Таким образом, компьютерная символизация предметного мира — необходимое условие его познания и, более широко — внутренней, духовной жизни человека. Но она же таит в себе опасность заблуждений и ошибок, носящих в нынешнем социотехническом мире "оперативный" характер, то есть таких, на осознание и исправление которых

38

недостаточно времени. Для того, чтобы их избежать, необходимо найти пути, способы, средства сохранения бытийности, предметности, осмысленности деятельности, осуществляемой посредством компьютеров с моделями и символами.

Подобную работу следует проделать и для того, чтобы найти верную стратегию компьютеризации. Достижение всеобщей компьютерной грамотности не может осуществляться за счет обеднения форм предметной деятельности, за счет упадка в развитии и формировании предметно ориентированного мышления ("умного делания" или "думания вещами"). Ведь предметно ориентированное мышление представляет собой основу формирования способностей понимания знаковых и символических структур. И компьютерная грамотность не должна повышаться за счет снижения гуманитарной культуры учащихся, которая и сейчас у выпускников школы, да и вузов, оставляет желать лучшего [19; 20].

Важнейшей составляющей культуры является культура общения, которая не в меньшей степени, чем труд, служит средством развития сознания и по своей природе по способу осуществления диалогично.

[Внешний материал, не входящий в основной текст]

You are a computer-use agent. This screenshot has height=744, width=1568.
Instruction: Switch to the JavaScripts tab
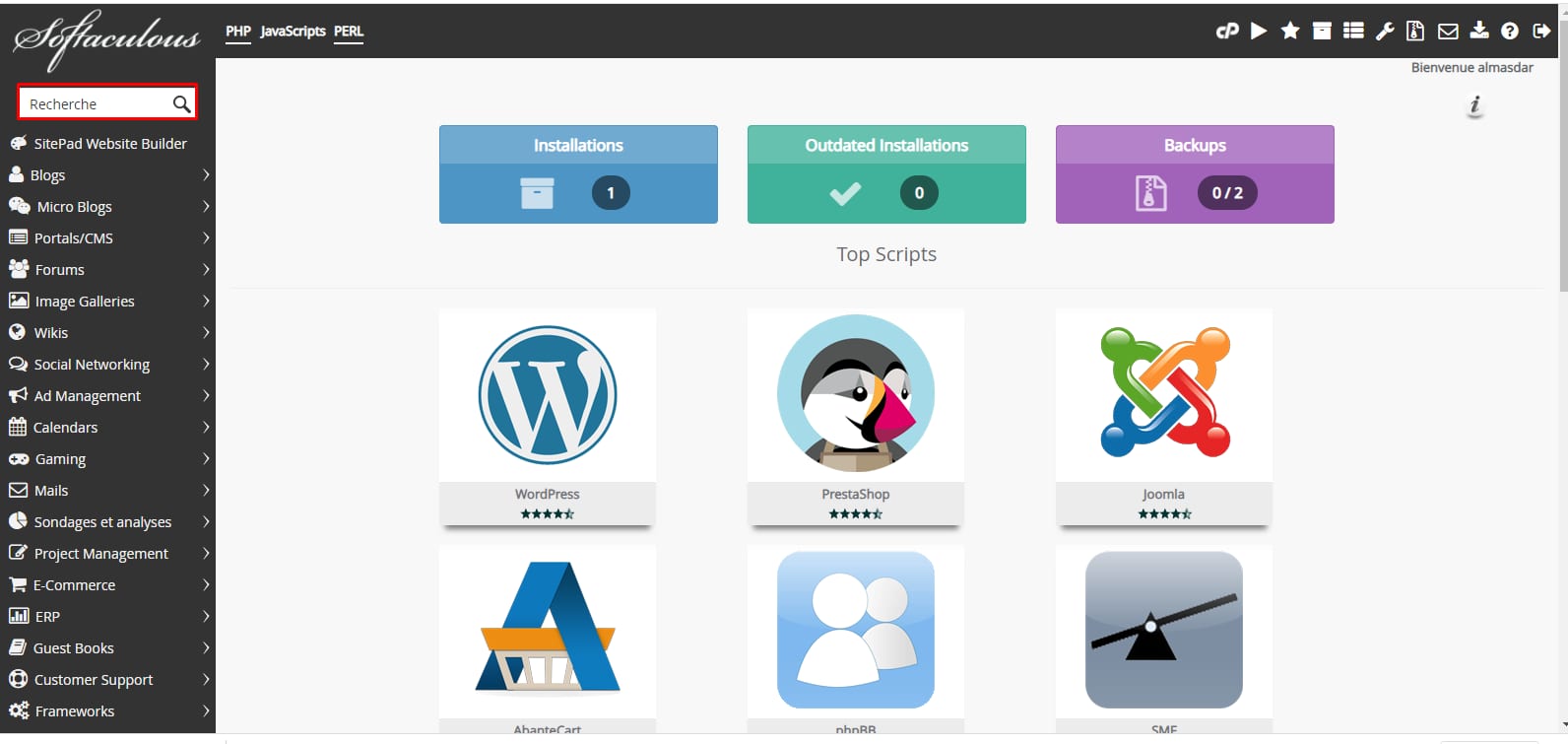pos(293,32)
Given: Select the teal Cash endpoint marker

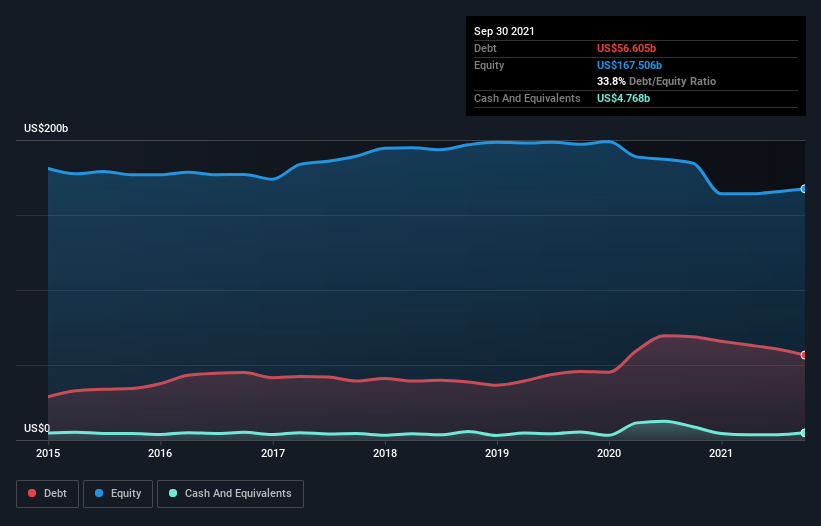Looking at the screenshot, I should (x=804, y=433).

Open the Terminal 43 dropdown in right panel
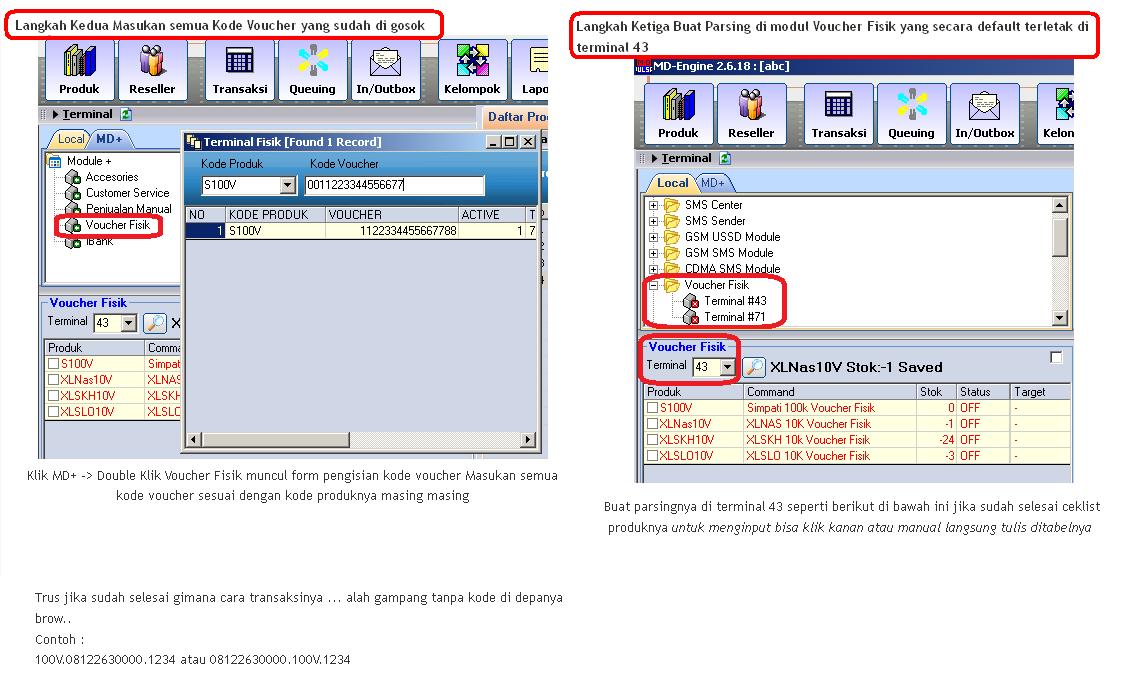[729, 366]
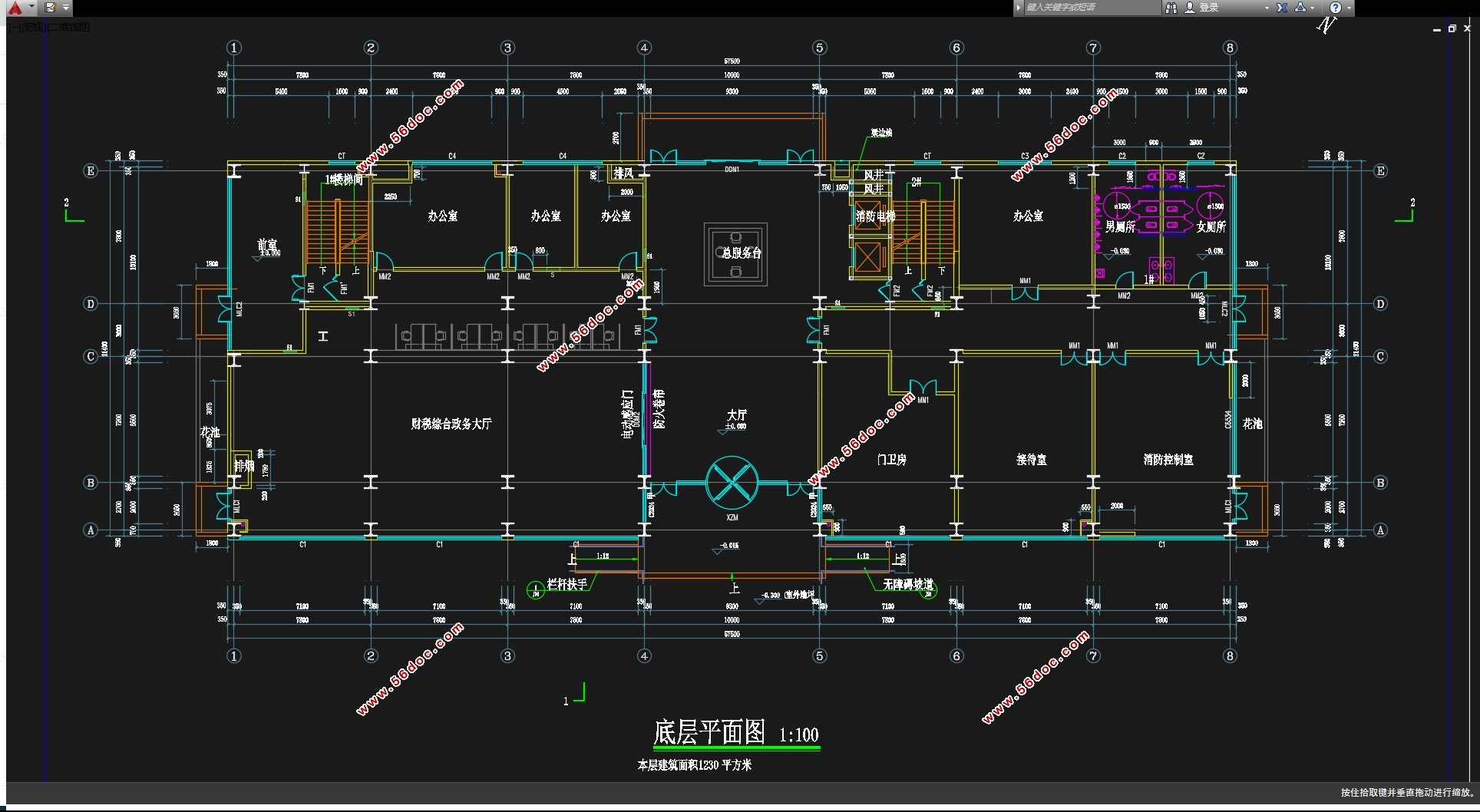Restore down the drawing window
The height and width of the screenshot is (812, 1480).
(x=1452, y=28)
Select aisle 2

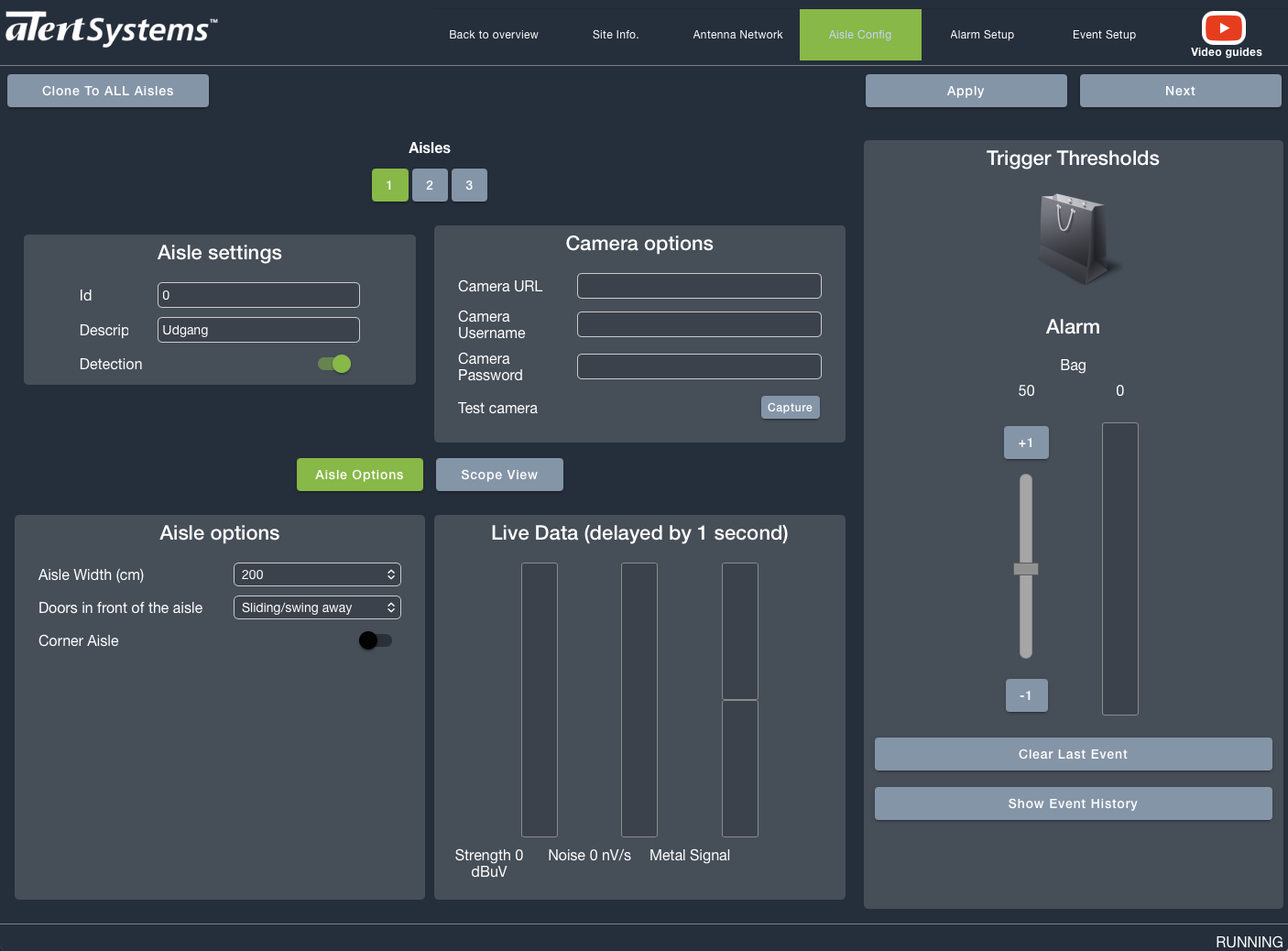pos(430,184)
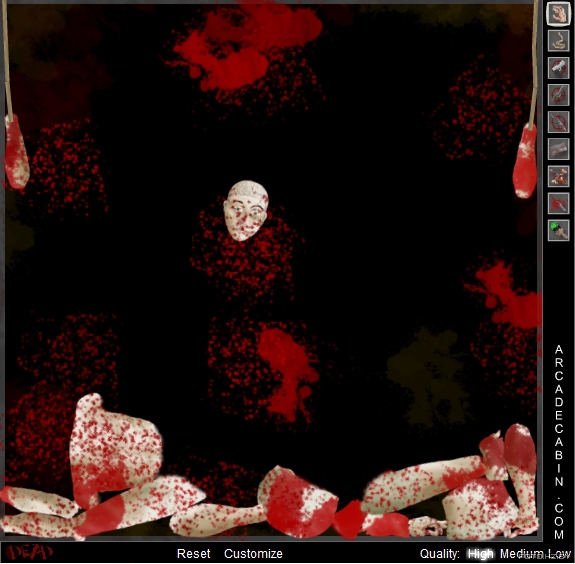Click the left hanging rope end
Viewport: 575px width, 564px height.
[16, 151]
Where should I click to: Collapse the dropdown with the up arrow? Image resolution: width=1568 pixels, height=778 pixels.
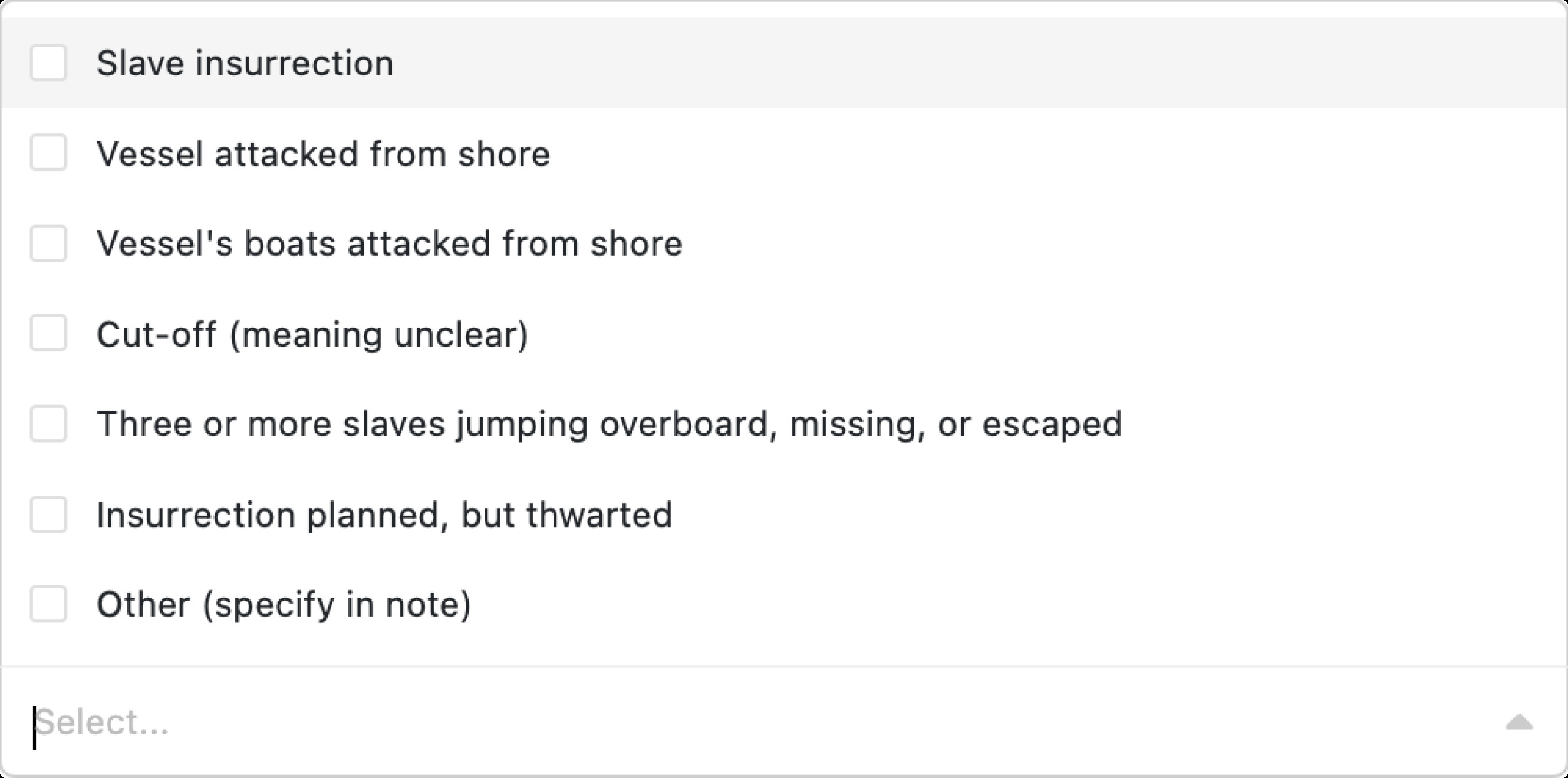pyautogui.click(x=1518, y=723)
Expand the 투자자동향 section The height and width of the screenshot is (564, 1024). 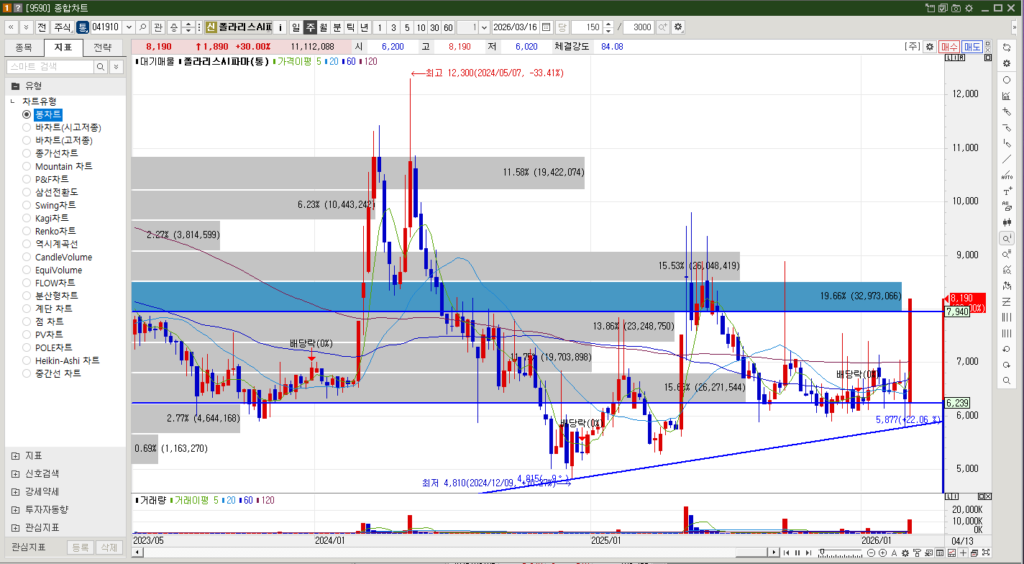pos(15,509)
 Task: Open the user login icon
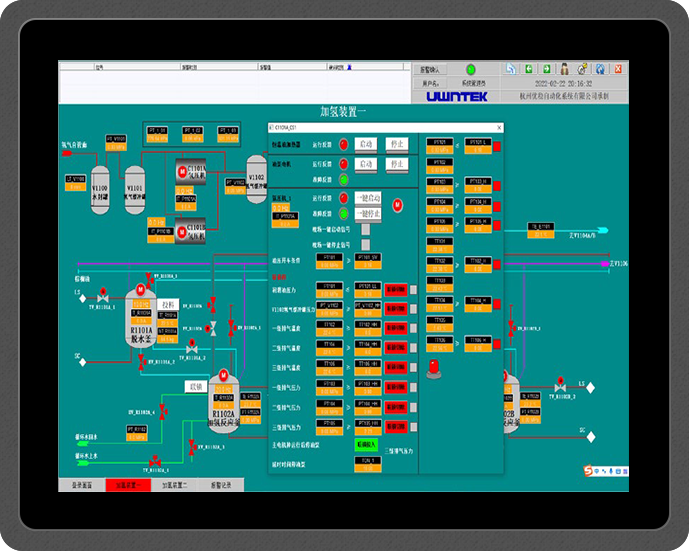pyautogui.click(x=564, y=69)
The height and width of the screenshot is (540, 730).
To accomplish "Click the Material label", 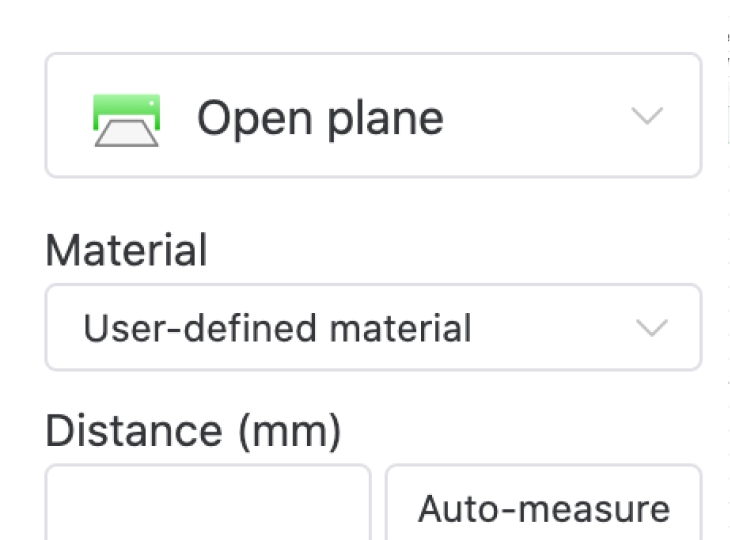I will pos(126,250).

Языки общения человека со средствами информатики неизмеримо более скудны, а требования к правильному пониманию во многих случаях могут быть значительно выше, чем в непосредственном общении людей друг с другом. Главное в человеческом общении — это понимание смысла, который нередко находится не в тексте, т. е. не в значениях, а в подтексте. В человеческом общении мы к этому привыкли. Смысл ищется не только в словах, а в поступках, в выражении лица, в оговорках, обмолвках, в непроизвольной позе и жестах. Человеческое общение многоязычно, и оно живо своими внутренними формами. В нем используются языки жестов, действий, образов, знаков, слов, символов, используются тексты, подтексты, смыслы, значения, исполненные смысла паузы и фигуры умолчания. При всем этом богатстве далеко не всегда есть уверенность в правильности понимания. Но дело не только в мере понимания, а еще и в том, что слово (сказанное и несказанное) в человеческом общении выступает в роли социального действия (отсюда: "Слово — не воробей..."). Поэтому нужно отдавать себе отчет в том, что длительное общение человека с компьютером может приводить, так сказать, к деперсонализации и асоциализации самого процесса общения. Этому едва ли могут воспрепятствовать усилия специалистов (при всей их полезности) в области информатики, направленные на то, чтобы партнера в общении — компьютер — сделать "доброжелательным и вежливым". А деонтологизация деятельности, помноженная на деперсонализацию общения, чревата весьма неприятными последствиями, которые необходимо заранее предусмотреть и осмыслить. Особенно опасна компьютерная асоциализация

39

общения в детском возрасте, так как она может искусственно провоцировать продление естественного детского аутизма и создавать дополнительные трудности включения ребенка в социум. Важным средством, которое поможет избежать указанных возможных трансформаций деятельности и общения в известные психологам иллюзорно-компенсаторные, извращенные формы, является установление правильного места компьютера в контексте (если угодно — в контуре) предметно-практической деятельности и живого человеческого общения. Подобная работа уже началась, например, в области создания экспертных систем, которые рассматриваются в качестве средств поддержки при решении предметно-практических задач, а не в качестве инструмента теоретического мышления. Создаваемые экспертные системы ориентированы на пользователя, способного самостоятельного принимать ответственные решения с учетом профессиональных знаний более опытных экспертов, предоставляемых ему такими системами.

Здесь компьютер используется как средство представления знаний. Соответственно человеку отводится не роль пассивного лица, перекладывающего на компьютер тяжесть трудных решений и их интеллектуальной подготовки. От него требуется профессиональное и творческое владение предметом.